Turn Out the Lights… The Party’s Over!
MOODY'S REVISES PROLOGIS' OUTLOOK TO NEGATIVE
Wed Nov 05 14:24:07 2008 EST
The following is a press release from Moody’s Investors Service:
Approximately $4.7 Billion of Securities Affected
New York, November 05, 2008 — Moody’s Investors Service affirmed its Baa1 senior unsecured debt rating of ProLogis, and revised its rating outlook for the REIT to negative, from stable. According to Moody’s, this change in rating outlook reflects the anticipated decline in the CDFS cash flows as a result of slower leasing in a weaker economic environment and reduced valuations on contributed assets owing to tight credit markets.
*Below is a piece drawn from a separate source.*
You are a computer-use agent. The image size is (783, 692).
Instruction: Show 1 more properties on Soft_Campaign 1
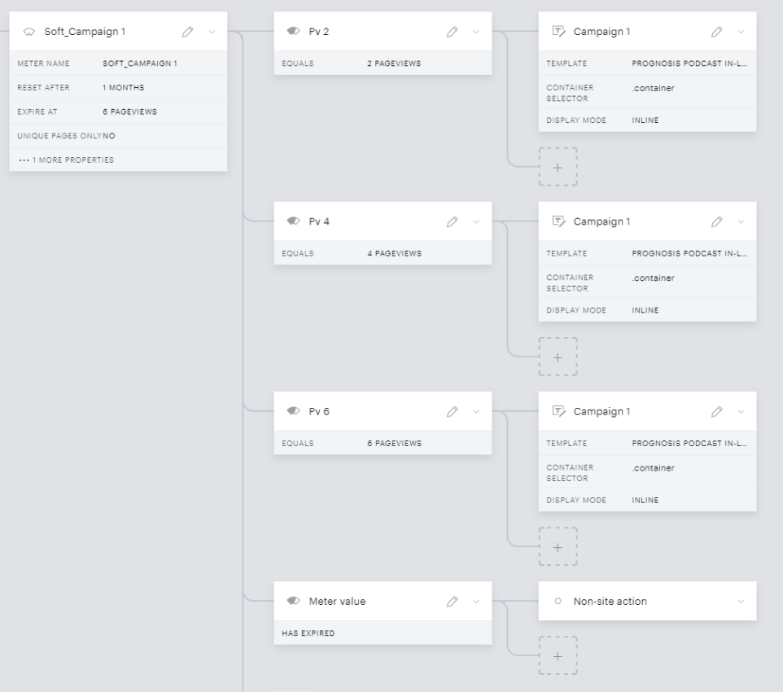click(x=67, y=160)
Resulting increased volatility in ProLogis’ earnings is also a concern particularly in an increasingly weak economic environment and constrained capital markets. In addition, the REIT continues to have a large development pipeline in a sharply deteriorating global economic environment, coupled with a challenging debt maturity schedule in 2009 and 2010, specifically at its fund level.
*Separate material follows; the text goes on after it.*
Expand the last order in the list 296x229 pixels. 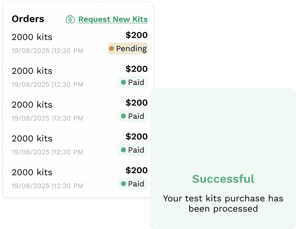pos(32,172)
Moody’s said that the REIT’s ratings continue to reflect ProLogis’ established franchise in the industrial property sector, its leadership among U.S. REITs in developing a successful fund management business, and being able to export its development and management skills. ProLogis’ size and scale in markets with high barriers to entry produce a strong franchise. The REIT has superior diversity not only geographically, but by tenancy, industry and economic environment. These credit positives are attenuated by the REIT’s desire to continue to build and cycle-test its fund management business (launched in 1999), in more difficult business environments, as well as the volatile nature of development and, to a lesser extent, CDFS cash flows.
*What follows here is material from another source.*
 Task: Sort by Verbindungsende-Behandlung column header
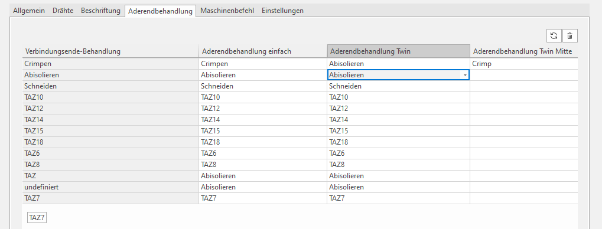110,51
ProLogis’ CDFS business operates in tandem with its fund management platform, and earmarks the REIT’s efforts to provide logistical solutions for its customers so as to build preferred customer relationships with them, thereby enhancing the REIT’s franchise and helping to drive revenue growth. As part of its CDFS platform, ProLogis develops properties (both on spec and on a build-to-suit basis) which, upon stabilization, are primarily targeted for contribution to one of the ProLogis-managed funds, which attenuates, but does not eliminate, the REIT’s risk. ProLogis’ risks center on leasing and construction - linked to its JVs and funds. While this segment has been highly profitable for ProLogis in recent periods, primarily due to the gains realized upon the contribution of the assets during an upbeat market period, Moody’s views development as an intrinsically risky activity, and perceives CDFS cash flows as less stable than those typical of industrial property rental streams, such as those generated by ProLogis’ core, stabilized property portfolio.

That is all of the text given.